• Source material:
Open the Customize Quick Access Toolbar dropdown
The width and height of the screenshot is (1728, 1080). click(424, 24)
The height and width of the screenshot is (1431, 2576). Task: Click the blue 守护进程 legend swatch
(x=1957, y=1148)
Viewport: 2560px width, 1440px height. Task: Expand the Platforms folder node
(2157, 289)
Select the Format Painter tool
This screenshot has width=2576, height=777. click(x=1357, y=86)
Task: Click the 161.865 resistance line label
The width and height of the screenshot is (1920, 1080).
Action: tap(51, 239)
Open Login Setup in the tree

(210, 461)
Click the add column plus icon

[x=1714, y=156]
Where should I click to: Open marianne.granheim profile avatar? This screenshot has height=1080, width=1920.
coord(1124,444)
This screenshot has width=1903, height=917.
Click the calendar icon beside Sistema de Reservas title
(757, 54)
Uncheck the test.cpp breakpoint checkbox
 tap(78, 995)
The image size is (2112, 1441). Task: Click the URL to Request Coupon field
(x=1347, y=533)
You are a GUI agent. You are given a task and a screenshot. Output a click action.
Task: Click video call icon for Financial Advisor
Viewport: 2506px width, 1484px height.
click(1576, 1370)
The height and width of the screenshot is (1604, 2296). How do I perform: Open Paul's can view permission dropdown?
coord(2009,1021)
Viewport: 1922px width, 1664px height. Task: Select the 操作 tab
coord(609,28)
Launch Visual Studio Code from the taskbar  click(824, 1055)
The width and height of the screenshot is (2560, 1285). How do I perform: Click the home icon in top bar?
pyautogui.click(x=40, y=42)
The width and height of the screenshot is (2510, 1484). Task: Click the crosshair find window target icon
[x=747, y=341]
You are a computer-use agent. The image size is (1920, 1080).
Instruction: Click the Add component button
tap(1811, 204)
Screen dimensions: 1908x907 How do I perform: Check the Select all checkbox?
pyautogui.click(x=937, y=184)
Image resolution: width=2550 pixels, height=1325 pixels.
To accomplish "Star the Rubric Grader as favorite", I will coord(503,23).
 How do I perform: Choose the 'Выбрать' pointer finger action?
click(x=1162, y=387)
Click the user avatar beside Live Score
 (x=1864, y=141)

• Task details: If a line in the records contains "agent", report it.

• Solution for this task:
You are a GUI agent. You are given a task and a screenshot. Output a click action.
You are a computer-use agent. The image size is (1920, 1080).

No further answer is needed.